Bundesfinanzhof gegen erschwerte Verlustverrechnung bei Aktien

Der ‚Bundesfinanzhof rügt drohende Doppelbesteuerung von Renten‘, nimmt sich aber auch andere Ungerechtigkeiten bei der Besteuerung vor. So schickte er eine „Vorlage an das Bundesverfassungsgericht: Der BFH hält die Verlustverrechnungsbeschränkung für Aktienveräußerungsverluste für verfassungswidrig“. Seit 2009 dürfen Verluste aus Kapitalvermögen nur noch mit Gewinnen bzw. positiven Einkünften ebenfalls aus Kapitalvermögen steuerlich verrechnet werden, was wegen der Abgeltungsteuer von 25 Prozent gerechtfertigt sein mag.
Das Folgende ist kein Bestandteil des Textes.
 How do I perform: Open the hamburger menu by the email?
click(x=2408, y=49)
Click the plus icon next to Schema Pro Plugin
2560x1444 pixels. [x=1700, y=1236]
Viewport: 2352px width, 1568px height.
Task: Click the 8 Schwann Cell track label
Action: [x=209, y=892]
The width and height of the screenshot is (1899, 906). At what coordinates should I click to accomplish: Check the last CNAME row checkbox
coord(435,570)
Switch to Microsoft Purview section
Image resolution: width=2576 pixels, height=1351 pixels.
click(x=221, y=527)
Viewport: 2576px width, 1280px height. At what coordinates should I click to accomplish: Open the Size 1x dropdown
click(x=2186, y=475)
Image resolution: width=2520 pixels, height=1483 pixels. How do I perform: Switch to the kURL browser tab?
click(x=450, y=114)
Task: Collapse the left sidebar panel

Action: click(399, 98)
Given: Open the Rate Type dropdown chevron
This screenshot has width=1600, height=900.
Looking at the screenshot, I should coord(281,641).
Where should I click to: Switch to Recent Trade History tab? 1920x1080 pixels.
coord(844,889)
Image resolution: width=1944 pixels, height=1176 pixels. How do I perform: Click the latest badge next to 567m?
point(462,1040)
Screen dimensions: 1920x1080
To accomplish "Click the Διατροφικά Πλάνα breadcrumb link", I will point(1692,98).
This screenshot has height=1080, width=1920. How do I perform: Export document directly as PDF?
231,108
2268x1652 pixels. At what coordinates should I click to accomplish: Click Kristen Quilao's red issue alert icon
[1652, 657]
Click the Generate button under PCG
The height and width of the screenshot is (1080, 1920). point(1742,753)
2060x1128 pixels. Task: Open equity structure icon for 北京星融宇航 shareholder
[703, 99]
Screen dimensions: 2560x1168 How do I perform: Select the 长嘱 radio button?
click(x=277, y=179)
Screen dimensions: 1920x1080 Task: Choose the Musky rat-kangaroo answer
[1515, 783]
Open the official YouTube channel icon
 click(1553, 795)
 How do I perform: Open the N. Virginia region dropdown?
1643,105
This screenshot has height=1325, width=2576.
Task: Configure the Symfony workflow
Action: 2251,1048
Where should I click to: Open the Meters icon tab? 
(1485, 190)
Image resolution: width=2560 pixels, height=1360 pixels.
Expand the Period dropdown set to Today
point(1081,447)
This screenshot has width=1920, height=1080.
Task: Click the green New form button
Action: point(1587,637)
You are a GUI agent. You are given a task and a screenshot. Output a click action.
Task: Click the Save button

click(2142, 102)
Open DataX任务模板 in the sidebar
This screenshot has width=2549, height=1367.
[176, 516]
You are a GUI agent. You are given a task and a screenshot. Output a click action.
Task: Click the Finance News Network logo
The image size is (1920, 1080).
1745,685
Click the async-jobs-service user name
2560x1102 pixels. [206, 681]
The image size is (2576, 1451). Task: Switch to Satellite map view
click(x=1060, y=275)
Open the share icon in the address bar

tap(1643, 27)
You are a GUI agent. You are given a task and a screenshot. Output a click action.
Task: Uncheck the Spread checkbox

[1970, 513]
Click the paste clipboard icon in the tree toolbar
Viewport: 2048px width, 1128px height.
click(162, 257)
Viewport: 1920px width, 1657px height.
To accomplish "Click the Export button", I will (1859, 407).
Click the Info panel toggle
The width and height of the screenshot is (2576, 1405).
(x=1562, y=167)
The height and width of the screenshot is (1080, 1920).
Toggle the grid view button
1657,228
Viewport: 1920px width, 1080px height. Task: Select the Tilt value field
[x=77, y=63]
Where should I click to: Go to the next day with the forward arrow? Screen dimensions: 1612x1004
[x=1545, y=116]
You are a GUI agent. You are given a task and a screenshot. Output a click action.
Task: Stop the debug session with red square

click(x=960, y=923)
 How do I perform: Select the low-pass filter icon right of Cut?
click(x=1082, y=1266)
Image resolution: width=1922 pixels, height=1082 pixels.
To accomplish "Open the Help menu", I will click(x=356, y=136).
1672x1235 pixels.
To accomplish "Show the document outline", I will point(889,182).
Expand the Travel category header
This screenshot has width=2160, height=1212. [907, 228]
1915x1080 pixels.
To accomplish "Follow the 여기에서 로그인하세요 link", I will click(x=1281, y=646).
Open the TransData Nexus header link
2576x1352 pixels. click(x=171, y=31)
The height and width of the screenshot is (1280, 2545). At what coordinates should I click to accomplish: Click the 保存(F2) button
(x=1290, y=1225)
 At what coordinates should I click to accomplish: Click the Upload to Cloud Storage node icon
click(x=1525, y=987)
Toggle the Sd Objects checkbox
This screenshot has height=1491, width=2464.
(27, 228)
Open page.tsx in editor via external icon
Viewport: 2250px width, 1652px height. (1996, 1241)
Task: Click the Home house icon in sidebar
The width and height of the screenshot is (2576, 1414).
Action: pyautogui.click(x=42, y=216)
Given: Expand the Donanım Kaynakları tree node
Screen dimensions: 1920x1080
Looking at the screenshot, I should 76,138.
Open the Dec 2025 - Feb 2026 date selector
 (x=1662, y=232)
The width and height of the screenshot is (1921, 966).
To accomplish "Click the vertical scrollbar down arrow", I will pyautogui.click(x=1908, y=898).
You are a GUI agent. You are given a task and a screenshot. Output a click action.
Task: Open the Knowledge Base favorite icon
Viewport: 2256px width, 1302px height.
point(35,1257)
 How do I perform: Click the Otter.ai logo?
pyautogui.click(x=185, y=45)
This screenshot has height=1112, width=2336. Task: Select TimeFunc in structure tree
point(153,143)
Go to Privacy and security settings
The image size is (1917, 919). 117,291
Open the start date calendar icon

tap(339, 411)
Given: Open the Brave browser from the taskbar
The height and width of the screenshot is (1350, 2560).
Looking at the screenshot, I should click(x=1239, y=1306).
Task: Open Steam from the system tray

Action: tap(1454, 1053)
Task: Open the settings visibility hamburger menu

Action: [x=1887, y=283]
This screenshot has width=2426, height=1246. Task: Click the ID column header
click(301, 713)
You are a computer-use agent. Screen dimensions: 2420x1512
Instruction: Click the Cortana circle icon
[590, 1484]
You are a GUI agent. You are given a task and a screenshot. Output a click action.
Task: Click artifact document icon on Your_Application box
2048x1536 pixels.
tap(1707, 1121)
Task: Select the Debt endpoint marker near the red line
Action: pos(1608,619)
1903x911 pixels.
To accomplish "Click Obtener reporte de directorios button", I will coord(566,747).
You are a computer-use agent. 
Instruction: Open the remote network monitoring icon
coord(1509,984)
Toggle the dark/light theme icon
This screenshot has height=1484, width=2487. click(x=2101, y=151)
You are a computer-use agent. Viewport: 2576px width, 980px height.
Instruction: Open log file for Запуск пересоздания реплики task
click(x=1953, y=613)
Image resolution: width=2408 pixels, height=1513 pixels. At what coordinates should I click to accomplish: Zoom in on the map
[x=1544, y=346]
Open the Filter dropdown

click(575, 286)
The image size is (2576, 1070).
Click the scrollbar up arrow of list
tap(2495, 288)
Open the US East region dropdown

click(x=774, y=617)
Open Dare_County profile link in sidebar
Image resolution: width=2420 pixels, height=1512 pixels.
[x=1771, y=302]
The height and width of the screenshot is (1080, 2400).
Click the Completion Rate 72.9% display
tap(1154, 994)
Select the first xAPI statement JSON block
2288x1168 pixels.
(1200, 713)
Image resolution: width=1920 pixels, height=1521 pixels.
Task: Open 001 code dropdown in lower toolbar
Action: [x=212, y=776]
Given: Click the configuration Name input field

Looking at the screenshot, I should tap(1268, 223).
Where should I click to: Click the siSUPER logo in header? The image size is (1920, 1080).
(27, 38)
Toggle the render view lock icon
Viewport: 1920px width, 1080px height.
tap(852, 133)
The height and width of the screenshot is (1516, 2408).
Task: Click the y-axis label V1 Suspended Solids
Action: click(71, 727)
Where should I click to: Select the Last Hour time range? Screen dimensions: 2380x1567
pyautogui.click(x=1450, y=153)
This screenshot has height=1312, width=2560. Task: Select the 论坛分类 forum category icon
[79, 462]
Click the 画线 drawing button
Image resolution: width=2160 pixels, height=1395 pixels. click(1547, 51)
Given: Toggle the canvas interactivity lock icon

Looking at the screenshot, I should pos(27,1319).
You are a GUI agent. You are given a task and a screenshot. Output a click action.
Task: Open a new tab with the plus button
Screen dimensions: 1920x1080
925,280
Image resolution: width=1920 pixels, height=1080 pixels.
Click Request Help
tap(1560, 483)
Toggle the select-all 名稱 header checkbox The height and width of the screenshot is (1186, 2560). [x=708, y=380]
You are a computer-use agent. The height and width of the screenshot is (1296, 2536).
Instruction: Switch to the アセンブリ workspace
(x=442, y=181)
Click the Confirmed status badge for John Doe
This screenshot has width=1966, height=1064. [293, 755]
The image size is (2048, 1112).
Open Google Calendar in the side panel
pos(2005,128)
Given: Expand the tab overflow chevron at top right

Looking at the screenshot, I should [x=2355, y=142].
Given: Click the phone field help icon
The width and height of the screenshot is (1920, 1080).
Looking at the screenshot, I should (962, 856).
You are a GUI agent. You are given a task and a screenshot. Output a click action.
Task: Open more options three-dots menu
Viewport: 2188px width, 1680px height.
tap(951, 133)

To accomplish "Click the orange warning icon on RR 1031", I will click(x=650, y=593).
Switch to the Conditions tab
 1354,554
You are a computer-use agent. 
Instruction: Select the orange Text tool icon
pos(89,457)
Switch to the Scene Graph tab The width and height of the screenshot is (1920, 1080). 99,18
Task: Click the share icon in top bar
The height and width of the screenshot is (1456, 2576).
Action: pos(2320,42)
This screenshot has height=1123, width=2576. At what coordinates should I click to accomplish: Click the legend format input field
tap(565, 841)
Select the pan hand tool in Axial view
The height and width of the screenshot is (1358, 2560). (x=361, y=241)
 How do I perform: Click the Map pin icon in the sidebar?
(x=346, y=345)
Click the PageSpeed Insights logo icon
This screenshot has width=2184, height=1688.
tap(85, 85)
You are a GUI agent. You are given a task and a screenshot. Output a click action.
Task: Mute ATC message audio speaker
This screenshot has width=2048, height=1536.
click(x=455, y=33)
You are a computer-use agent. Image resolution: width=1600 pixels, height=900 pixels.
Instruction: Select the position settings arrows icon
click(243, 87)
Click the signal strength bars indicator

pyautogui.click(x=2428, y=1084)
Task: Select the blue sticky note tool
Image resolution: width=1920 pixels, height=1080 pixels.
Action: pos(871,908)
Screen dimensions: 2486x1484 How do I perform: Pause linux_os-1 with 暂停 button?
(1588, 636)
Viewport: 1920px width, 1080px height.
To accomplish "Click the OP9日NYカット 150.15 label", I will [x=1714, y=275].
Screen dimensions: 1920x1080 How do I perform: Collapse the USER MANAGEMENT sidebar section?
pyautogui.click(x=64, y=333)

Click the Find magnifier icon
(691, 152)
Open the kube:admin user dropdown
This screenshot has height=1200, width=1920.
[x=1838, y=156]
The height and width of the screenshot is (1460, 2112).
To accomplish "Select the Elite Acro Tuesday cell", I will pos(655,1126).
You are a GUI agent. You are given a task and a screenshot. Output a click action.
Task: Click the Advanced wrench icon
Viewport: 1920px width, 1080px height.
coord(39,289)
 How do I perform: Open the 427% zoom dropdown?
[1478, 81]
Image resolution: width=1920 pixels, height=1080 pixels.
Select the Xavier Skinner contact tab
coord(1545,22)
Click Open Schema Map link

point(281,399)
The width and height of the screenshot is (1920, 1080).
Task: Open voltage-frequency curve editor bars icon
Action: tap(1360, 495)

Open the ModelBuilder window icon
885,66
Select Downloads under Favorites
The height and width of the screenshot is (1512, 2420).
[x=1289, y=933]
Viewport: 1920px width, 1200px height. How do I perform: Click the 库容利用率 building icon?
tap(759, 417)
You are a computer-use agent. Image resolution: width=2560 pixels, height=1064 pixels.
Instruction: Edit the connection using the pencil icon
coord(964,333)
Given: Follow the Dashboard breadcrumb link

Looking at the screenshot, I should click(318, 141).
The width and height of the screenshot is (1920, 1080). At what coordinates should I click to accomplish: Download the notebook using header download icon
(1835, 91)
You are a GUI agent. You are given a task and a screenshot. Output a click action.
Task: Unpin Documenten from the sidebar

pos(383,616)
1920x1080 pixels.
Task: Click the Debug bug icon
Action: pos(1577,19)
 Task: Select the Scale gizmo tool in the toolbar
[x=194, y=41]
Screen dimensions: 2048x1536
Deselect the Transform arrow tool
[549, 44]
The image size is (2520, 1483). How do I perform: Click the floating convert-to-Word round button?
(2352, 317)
Zusätzlich dürfen jedoch Veräußerungsverluste bei Aktien nur mit Veräußerungsgewinnen ebenfalls aus Aktiengeschäften steuerlich verrechnet werden, nicht mit sonstigen Kapitaleinkünften. Das ist eine Ungleichbehandlung verschiedener Formen der Kapitalanlage, für die kein hinreichender sachlicher Grund erkennbar ist. Über die deshalb vermutete Verfassungswidrigkeit muss deshalb jetzt das Bundesverfassungsgericht entscheiden. Auch rein ökonomisch ist es sinnvoll, steuerlich nicht zwischen Anlageklassen zu unterscheiden und das Aktiensparen nicht zusätzlich zu erschweren.